■ **Travail à faire**
Poursuivez la rédaction du texte sur le mentorat inversé à partir de sa dernière phrase.

C’est à Jack Welch, l’ancien CEO de General Electric, que l’on doit l’idée du mentorat inversé. A savoir assigner, de manière systématique, de jeunes mentors à des collaborateurs plus âgés peu à l’aise avec internet mais parfaitement au fait des rouages de l’entreprise. Vingt ans plus tard, le reverse mentoring est enseigné dans de prestigieuses écoles. Mais qu’en est-il de la pratique dans les entreprises suisses?
Une expérience reconduite chez UBS
Ces dernières années, de grands groupes bancaires, comme UBS ainsi que Swisscom, Axa Assurance, Helvetia ou La Poste, ont développé des programmes de mentorat inversé. Dans les PME et les start-up, ce type d’expérience se fait au compte-goutte ou de manière non formalisée. Reste que tous les acteurs ayant expérimenté un tel modèle se montrent intarissables sur le sujet. C’est le cas d’Andy Kollegger, qui vient tout juste de terminer une expérience de mentorat inversé d’un an, à raison d’une douzaine de rencontres. Enchanté par cette pratique nouvelle, le responsable de la clientèle entreprises internationales chez UBS, qui dirige 400 collaborateurs, témoigne avec un enthousiasme rare.

■ **Données recueillies**

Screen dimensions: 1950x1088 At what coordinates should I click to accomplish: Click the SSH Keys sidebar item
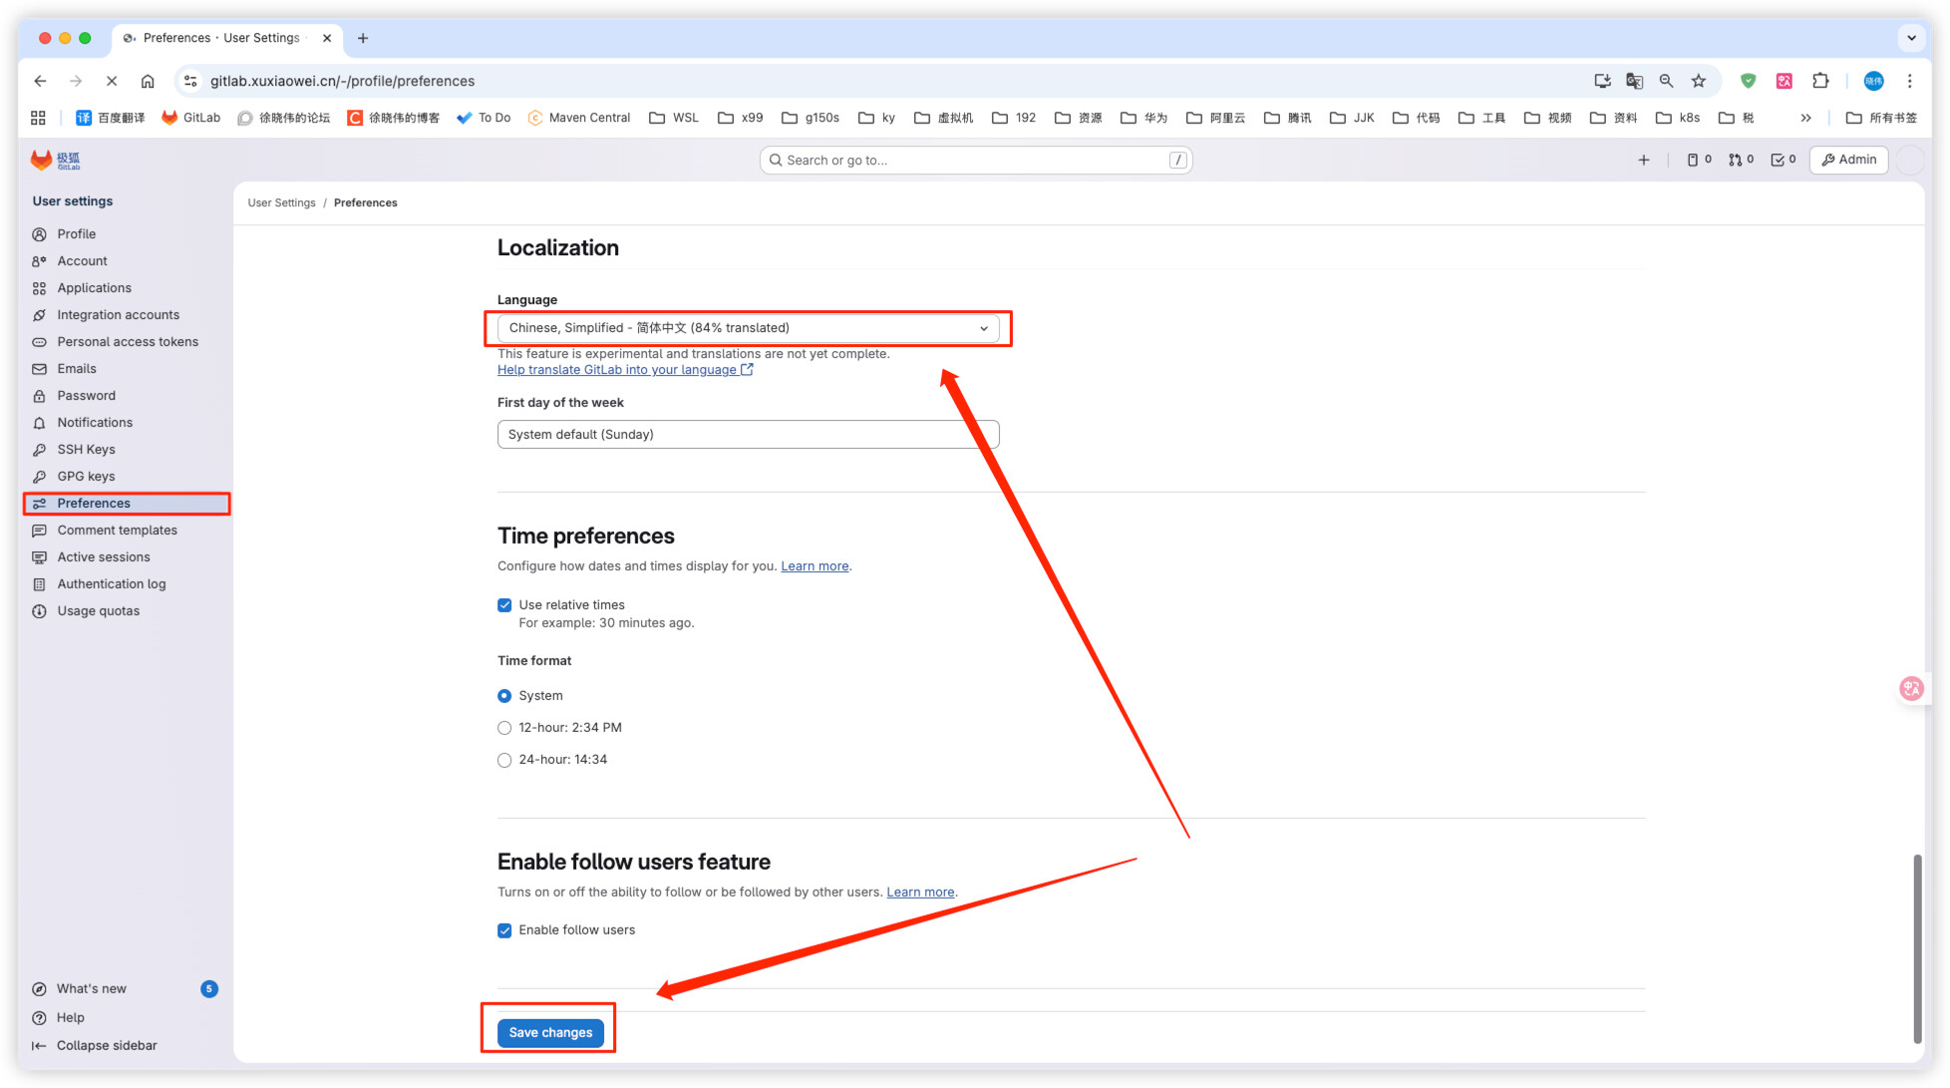click(86, 450)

■ **Réponse à l'exercice**
«Je suis un fervent supporter du mentorat inversé, d’autant plus que l’idée est venue des collaborateurs et non du senior management, précise-t-il. Mon mentor a la trentaine, j’ai 50 ans. Il m’a challengé sur plusieurs points: la communication, dans son contenu et son efficacité; les RH, englobant les questions du recrutement et du leadership; et la stratégie, dans le sens d’être capable de la présenter et de la faire fonctionner. Le dernier défi est celui qui m’a apporté le plus car il s’agissait d’observations générales sur ma manière d’être.»
Andy Kollegger poursuit: «Mon mentor m’a fait remarquer que je devrais gagner en empathie et plaisanter davantage lorsque je parle, parfois en m’impliquant personnellement. Plus vous avez de responsabilités dans une entreprise, moins vous avez de feed-back de ce type. Cela a été extrêmement profitable pour moi.» Cette initiative, qui complète bien des formations traditionnelles, lui a apporté d’autres compétences, que le manager d’UBS tient à partager. «J’ai également appris sur le plan de la communication. On ne sait jamais si on en fait trop ou pas assez et comment notre message est perçu. Grâce à mon mentor, j’ai élargi mon horizon. Et lorsque j’annonce une décision, j’explique davantage le contexte qui m’a amené à la prendre.»
Les bienfaits d’une relation informelle
En 2019, dix paires ont ainsi été formées chez UBS. Les rencontres se sont faites de manière relativement informelle, sans règles de durée ou documents spécifiques. Seul critère obligatoire: qu’il n’y ait pas de relation hiérarchique directe entre les membres du binôme. Après un an, le ressenti des participants a été si positif que la démarche a été reconduite cet automne.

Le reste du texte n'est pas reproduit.